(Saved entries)
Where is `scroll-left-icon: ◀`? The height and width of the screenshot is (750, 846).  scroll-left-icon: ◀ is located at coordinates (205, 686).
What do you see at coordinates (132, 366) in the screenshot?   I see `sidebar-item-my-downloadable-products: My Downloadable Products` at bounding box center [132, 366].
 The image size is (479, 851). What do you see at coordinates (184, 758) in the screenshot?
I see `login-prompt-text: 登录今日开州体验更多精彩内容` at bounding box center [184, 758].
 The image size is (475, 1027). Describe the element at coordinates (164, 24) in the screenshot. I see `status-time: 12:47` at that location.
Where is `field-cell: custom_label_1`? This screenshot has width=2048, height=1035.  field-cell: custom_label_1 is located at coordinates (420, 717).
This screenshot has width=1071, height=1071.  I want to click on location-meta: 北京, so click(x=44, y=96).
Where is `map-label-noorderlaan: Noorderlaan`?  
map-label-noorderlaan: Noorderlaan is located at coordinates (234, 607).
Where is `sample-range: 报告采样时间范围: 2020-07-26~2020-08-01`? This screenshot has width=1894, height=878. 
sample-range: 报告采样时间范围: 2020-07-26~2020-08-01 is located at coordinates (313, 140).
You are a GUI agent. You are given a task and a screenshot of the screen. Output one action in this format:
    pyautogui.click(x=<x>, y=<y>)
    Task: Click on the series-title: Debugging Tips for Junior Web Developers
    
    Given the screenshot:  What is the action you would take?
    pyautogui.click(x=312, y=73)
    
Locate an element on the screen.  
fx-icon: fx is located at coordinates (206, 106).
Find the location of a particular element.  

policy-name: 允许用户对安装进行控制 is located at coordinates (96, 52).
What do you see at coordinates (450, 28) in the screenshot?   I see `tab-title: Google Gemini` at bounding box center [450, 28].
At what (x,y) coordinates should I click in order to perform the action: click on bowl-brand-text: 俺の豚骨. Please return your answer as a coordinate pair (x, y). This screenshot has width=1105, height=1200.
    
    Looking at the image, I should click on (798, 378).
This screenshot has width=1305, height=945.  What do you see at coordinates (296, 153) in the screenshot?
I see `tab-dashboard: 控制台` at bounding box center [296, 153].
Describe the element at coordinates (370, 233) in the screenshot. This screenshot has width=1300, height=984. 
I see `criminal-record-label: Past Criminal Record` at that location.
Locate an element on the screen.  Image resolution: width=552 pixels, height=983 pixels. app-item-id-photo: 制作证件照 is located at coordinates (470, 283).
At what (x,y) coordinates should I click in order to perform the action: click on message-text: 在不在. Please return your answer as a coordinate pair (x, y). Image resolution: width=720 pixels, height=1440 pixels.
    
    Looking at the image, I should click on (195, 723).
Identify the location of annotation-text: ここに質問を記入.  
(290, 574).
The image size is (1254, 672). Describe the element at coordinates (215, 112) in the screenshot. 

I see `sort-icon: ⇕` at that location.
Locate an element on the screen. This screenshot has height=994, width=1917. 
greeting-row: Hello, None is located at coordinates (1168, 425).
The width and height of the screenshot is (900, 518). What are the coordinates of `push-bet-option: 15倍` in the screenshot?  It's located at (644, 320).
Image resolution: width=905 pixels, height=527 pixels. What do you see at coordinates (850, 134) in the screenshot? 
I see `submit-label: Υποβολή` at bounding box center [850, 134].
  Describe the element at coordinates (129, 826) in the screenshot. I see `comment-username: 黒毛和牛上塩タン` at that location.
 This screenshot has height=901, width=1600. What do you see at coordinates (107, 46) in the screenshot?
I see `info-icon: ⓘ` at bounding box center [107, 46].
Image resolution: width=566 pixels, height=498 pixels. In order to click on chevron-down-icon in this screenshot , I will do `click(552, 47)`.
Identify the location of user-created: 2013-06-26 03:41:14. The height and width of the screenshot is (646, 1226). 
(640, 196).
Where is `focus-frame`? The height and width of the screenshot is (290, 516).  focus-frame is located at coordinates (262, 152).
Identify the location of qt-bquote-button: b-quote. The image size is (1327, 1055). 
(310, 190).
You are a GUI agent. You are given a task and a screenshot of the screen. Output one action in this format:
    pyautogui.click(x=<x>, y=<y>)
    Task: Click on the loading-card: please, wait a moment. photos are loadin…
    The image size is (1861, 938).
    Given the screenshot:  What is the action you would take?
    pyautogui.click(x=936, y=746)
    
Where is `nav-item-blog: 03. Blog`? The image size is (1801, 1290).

- [Assigned task]:
Format each line of the items above as a JSON list of strings, one string per line, omitting blank lines.

- [Written answer]:
[
  "Where is `scroll-left-icon: ◀`? The height and width of the screenshot is (750, 846).  scroll-left-icon: ◀ is located at coordinates (205, 686).",
  "What do you see at coordinates (132, 366) in the screenshot?   I see `sidebar-item-my-downloadable-products: My Downloadable Products` at bounding box center [132, 366].",
  " The image size is (479, 851). What do you see at coordinates (184, 758) in the screenshot?",
  "I see `login-prompt-text: 登录今日开州体验更多精彩内容` at bounding box center [184, 758].",
  " The image size is (475, 1027). Describe the element at coordinates (164, 24) in the screenshot. I see `status-time: 12:47` at that location.",
  "Where is `field-cell: custom_label_1`? This screenshot has width=2048, height=1035.  field-cell: custom_label_1 is located at coordinates (420, 717).",
  "This screenshot has width=1071, height=1071.  I want to click on location-meta: 北京, so click(x=44, y=96).",
  "Where is `map-label-noorderlaan: Noorderlaan`?  ",
  "map-label-noorderlaan: Noorderlaan is located at coordinates (234, 607).",
  "Where is `sample-range: 报告采样时间范围: 2020-07-26~2020-08-01`? This screenshot has width=1894, height=878. ",
  "sample-range: 报告采样时间范围: 2020-07-26~2020-08-01 is located at coordinates (313, 140).",
  "You are a GUI agent. You are given a task and a screenshot of the screen. Output one action in this format:",
  "    pyautogui.click(x=<x>, y=<y>)",
  "    Task: Click on the series-title: Debugging Tips for Junior Web Developers",
  "    Given the screenshot:  What is the action you would take?",
  "    pyautogui.click(x=312, y=73)",
  "Locate an element on the screen.  ",
  "fx-icon: fx is located at coordinates (206, 106).",
  "Find the location of a particular element.  ",
  "policy-name: 允许用户对安装进行控制 is located at coordinates (96, 52).",
  "What do you see at coordinates (450, 28) in the screenshot?   I see `tab-title: Google Gemini` at bounding box center [450, 28].",
  "At what (x,y) coordinates should I click in order to perform the action: click on bowl-brand-text: 俺の豚骨. Please return your answer as a coordinate pair (x, y). This screenshot has width=1105, height=1200.",
  "    Looking at the image, I should click on (798, 378).",
  "This screenshot has width=1305, height=945.  What do you see at coordinates (296, 153) in the screenshot?",
  "I see `tab-dashboard: 控制台` at bounding box center [296, 153].",
  "Describe the element at coordinates (370, 233) in the screenshot. This screenshot has width=1300, height=984. ",
  "I see `criminal-record-label: Past Criminal Record` at that location.",
  "Locate an element on the screen.  Image resolution: width=552 pixels, height=983 pixels. app-item-id-photo: 制作证件照 is located at coordinates (470, 283).",
  "At what (x,y) coordinates should I click in order to perform the action: click on message-text: 在不在. Please return your answer as a coordinate pair (x, y). Image resolution: width=720 pixels, height=1440 pixels.",
  "    Looking at the image, I should click on (195, 723).",
  "Identify the location of annotation-text: ここに質問を記入.  ",
  "(290, 574).",
  "The image size is (1254, 672). Describe the element at coordinates (215, 112) in the screenshot. ",
  "I see `sort-icon: ⇕` at that location.",
  "Locate an element on the screen. This screenshot has height=994, width=1917. ",
  "greeting-row: Hello, None is located at coordinates (1168, 425).",
  "The width and height of the screenshot is (900, 518). What are the coordinates of `push-bet-option: 15倍` in the screenshot?  It's located at (644, 320).",
  "Image resolution: width=905 pixels, height=527 pixels. What do you see at coordinates (850, 134) in the screenshot? ",
  "I see `submit-label: Υποβολή` at bounding box center [850, 134].",
  "  Describe the element at coordinates (129, 826) in the screenshot. I see `comment-username: 黒毛和牛上塩タン` at that location.",
  " This screenshot has height=901, width=1600. What do you see at coordinates (107, 46) in the screenshot?",
  "I see `info-icon: ⓘ` at bounding box center [107, 46].",
  "Image resolution: width=566 pixels, height=498 pixels. In order to click on chevron-down-icon in this screenshot , I will do `click(552, 47)`.",
  "Identify the location of user-created: 2013-06-26 03:41:14. The height and width of the screenshot is (646, 1226). ",
  "(640, 196).",
  "Where is `focus-frame`? The height and width of the screenshot is (290, 516).  focus-frame is located at coordinates (262, 152).",
  "Identify the location of qt-bquote-button: b-quote. The image size is (1327, 1055). ",
  "(310, 190).",
  "You are a GUI agent. You are given a task and a screenshot of the screen. Output one action in this format:",
  "    pyautogui.click(x=<x>, y=<y>)",
  "    Task: Click on the loading-card: please, wait a moment. photos are loadin…",
  "    The image size is (1861, 938).",
  "    Given the screenshot:  What is the action you would take?",
  "    pyautogui.click(x=936, y=746)",
  "Where is `nav-item-blog: 03. Blog`? The image size is (1801, 1290)."
]